There are many good bicycle clubs on Long Island.Very nice people. However the rides in any of the skill levels are a minimum of 40-50 miles and often go up to 70 miles. I never joined the clubs or participated in any of the rides as I just don't have enough time on my hands to spend 5 or 6 hours including rest stops every weekend bike riding. I have been riding alone, which I don't like,typically going 25-30 miles a trip. I was wondering if anyone else felt that way and would like to join me on my rides, or I can join your rides. I wouldn't mind going up to 35 miles. I average about 16 mph for my trips but might be able do do a little better if I had someone to ride with.


----------



## KSF666 (Oct 4, 2005)

*Sure always looking for new riding buddies*

I agree , sometimes I enjoy long rides but dont always have the time.My average ride is around 20-25 miles dont know where your from I live in East Islip I too usually ride alone so if ya wanna meet up PM me.


----------



## Steve B. (Jun 26, 2004)

geraldatwork said:


> There are many good bicycle clubs on Long Island.Very nice people. However the rides in any of the skill levels are a minimum of 40-50 miles and often go up to 70 miles. I never joined the clubs or participated in any of the rides as I just don't have enough time on my hands to spend 5 or 6 hours including rest stops every weekend bike riding. I have been riding alone, which I don't like,typically going 25-30 miles a trip. I was wondering if anyone else felt that way and would like to join me on my rides, or I can join your rides. I wouldn't mind going up to 35 miles. I average about 16 mph for my trips but might be able do do a little better if I had someone to ride with.

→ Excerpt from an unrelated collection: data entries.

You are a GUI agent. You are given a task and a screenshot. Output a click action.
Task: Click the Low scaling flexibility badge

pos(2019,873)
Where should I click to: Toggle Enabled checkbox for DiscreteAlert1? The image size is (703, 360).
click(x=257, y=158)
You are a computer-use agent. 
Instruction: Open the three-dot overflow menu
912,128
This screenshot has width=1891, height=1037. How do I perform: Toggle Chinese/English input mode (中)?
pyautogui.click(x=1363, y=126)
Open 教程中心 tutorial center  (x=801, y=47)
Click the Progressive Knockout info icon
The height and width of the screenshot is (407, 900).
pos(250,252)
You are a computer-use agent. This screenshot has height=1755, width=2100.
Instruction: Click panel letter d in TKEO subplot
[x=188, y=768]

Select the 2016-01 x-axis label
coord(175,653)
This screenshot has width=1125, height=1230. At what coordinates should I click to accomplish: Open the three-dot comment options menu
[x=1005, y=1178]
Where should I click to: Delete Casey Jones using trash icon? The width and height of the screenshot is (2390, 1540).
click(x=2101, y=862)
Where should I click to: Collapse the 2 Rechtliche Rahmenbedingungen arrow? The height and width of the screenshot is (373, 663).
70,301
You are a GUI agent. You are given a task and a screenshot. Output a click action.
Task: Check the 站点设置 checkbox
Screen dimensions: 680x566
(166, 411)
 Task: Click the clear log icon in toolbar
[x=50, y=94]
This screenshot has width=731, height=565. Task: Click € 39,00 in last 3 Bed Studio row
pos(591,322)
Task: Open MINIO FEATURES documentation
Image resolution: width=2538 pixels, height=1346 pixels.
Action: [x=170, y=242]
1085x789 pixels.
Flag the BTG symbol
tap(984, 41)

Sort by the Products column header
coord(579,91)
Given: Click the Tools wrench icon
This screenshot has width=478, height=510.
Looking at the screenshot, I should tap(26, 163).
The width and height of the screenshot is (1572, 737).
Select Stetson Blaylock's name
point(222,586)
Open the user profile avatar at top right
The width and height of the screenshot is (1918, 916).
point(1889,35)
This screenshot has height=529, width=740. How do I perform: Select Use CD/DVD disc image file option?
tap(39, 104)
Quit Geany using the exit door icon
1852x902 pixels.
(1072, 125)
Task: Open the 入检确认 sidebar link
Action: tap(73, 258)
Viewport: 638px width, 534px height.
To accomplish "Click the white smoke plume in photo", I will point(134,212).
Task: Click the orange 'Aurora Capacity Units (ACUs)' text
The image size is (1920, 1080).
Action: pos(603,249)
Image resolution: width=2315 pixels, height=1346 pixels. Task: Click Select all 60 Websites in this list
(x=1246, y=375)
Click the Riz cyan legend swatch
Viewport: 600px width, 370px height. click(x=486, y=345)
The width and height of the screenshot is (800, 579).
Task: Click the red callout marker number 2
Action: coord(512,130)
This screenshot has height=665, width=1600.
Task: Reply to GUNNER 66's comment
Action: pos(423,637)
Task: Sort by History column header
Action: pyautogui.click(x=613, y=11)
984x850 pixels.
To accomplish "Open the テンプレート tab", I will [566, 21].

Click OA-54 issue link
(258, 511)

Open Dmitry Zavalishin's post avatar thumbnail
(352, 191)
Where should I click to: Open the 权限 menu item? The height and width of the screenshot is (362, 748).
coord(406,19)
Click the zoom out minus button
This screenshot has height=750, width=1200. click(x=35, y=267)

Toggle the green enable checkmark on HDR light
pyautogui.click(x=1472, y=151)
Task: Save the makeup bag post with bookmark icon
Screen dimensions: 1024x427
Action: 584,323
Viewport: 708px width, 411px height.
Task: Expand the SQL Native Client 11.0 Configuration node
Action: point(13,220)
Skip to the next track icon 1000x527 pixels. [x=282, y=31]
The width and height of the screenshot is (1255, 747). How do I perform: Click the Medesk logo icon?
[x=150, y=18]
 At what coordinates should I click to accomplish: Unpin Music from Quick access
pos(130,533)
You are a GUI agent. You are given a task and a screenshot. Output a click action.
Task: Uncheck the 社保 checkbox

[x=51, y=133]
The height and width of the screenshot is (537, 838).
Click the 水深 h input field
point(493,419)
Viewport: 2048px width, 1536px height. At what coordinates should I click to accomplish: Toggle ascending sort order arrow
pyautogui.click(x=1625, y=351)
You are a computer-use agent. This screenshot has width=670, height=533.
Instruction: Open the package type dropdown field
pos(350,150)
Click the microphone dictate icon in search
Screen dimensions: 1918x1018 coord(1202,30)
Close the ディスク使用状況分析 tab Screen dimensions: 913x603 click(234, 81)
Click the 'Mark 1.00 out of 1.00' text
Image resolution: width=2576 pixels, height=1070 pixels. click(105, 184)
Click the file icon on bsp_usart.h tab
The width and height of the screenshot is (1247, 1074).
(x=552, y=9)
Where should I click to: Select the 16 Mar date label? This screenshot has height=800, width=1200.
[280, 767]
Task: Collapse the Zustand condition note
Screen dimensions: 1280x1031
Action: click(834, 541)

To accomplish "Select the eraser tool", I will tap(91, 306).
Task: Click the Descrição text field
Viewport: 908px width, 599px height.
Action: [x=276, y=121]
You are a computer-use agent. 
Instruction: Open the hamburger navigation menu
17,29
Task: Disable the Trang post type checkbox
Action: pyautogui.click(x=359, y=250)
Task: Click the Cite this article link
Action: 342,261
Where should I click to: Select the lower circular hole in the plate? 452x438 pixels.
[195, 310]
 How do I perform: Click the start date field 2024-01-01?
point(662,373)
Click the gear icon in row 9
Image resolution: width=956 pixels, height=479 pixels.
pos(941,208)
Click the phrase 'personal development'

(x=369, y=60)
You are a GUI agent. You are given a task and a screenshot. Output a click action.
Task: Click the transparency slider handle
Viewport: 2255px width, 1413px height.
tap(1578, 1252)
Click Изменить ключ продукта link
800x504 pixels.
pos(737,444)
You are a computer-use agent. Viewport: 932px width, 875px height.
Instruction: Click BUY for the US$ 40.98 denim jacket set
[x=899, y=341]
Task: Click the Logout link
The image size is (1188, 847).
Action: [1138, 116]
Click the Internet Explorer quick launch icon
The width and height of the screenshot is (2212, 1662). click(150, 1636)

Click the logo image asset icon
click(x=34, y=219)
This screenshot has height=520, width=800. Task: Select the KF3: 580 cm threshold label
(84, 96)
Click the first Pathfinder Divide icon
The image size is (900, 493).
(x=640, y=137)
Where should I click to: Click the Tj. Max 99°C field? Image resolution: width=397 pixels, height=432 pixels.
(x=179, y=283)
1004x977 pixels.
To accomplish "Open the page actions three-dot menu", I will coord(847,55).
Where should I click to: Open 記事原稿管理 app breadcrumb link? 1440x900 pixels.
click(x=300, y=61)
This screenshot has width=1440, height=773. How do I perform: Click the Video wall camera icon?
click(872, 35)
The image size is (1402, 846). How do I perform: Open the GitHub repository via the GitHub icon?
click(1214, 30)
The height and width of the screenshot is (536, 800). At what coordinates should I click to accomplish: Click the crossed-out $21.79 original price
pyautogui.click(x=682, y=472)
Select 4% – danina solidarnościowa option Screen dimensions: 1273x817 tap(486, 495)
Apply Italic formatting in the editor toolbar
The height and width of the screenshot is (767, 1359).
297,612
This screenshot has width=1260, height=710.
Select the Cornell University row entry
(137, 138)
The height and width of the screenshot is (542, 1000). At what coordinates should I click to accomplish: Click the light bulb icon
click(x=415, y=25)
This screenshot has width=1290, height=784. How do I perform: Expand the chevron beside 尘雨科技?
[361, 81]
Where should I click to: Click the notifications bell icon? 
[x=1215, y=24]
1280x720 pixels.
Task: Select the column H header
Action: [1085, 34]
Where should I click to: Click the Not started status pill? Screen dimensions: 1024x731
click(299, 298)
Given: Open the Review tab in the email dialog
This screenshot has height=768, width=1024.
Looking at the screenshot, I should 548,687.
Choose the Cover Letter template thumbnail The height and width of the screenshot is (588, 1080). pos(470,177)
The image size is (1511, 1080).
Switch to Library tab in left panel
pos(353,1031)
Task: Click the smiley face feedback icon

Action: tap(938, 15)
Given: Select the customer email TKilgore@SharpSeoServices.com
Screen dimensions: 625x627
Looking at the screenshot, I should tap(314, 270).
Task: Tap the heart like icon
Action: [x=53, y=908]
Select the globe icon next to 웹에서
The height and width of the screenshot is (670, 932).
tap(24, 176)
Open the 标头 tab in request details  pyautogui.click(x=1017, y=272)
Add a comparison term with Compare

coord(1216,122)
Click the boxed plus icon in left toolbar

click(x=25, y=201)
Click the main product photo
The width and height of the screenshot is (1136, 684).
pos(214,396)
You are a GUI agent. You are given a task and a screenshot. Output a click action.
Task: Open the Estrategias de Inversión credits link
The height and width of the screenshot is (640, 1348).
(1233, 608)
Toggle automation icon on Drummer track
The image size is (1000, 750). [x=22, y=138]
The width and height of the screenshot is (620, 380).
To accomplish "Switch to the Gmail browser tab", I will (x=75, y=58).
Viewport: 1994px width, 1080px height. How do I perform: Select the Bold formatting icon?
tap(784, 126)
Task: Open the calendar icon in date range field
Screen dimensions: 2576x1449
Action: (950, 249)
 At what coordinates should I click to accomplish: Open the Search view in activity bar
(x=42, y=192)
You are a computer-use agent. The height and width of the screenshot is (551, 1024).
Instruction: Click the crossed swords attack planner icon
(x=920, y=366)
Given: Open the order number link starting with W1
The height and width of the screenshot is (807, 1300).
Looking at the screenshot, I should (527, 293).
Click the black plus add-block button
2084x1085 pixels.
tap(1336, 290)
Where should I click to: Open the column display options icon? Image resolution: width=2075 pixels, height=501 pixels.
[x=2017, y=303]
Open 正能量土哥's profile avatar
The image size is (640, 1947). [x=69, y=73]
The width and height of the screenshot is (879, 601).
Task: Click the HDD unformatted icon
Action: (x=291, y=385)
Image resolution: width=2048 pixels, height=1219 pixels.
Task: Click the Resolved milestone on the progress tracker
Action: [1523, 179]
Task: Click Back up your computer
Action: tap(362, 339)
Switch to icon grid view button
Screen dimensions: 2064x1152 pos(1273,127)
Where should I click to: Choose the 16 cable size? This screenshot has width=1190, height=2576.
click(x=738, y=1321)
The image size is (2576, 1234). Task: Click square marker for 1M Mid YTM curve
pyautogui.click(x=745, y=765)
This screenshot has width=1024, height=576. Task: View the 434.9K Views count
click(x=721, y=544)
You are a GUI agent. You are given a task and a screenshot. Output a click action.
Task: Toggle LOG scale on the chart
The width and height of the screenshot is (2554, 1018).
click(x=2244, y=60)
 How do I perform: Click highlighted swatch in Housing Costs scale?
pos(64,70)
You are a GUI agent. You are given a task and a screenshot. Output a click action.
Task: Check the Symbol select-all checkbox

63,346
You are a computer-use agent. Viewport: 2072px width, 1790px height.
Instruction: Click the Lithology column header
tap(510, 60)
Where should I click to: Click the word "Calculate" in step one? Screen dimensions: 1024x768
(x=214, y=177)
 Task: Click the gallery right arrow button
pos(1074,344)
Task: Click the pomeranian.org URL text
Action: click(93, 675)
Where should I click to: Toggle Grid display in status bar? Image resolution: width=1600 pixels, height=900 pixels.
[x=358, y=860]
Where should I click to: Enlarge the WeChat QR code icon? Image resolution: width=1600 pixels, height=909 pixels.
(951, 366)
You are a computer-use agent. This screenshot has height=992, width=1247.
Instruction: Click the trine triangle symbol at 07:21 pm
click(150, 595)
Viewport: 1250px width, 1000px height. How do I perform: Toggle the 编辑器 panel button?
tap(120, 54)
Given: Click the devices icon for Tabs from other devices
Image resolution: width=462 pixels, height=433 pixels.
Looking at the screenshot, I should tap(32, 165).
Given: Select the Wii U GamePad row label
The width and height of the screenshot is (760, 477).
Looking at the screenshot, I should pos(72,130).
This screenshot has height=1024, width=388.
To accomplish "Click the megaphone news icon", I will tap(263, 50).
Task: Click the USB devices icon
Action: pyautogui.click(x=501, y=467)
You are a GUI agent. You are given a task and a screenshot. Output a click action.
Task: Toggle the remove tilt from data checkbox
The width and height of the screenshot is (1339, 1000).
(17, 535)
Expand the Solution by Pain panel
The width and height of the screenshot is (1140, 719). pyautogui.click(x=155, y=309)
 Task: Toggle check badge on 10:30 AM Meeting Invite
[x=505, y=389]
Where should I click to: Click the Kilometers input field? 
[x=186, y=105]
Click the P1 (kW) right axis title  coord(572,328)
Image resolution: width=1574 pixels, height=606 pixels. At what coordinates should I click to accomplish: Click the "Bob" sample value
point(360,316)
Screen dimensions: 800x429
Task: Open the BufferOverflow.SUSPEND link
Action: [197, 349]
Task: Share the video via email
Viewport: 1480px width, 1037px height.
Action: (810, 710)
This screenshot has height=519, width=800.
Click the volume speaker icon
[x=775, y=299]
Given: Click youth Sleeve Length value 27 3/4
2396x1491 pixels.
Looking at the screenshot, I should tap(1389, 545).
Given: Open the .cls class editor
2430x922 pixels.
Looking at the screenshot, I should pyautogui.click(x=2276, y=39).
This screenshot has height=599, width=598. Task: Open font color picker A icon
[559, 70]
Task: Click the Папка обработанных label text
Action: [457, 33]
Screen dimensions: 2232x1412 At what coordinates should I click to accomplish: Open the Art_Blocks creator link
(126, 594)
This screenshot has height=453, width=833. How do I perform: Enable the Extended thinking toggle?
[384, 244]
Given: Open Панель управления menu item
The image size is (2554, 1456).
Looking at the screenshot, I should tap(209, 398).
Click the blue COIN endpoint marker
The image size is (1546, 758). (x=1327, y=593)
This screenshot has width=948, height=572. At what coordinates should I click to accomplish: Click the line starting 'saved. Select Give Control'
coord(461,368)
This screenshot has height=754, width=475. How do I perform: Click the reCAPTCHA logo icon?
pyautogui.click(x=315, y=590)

God, after a 3 week hiatus, 35 miles would feel like a double century !.

Actually, my small'ish group usually leaves from Bethpage library on weekends, it varies as to which day, 8:30AM is late, if it's hot, we've left as early as 7AM. Distances max at 45-50, but are sometimes shorter - 35 or so, mostly as no one has the time to go longer. I make it up by riding more frequently during the spring and summer. Your pace is about at the lower end, but we rarely hit anything as quick as 18avg. Right now our road rides are 20-30 max. but we're also mt. biking, and will be doing that mostly as it gets colder.

E-mail me direct and maybe we can hookup if the location is convenient.

SB


----------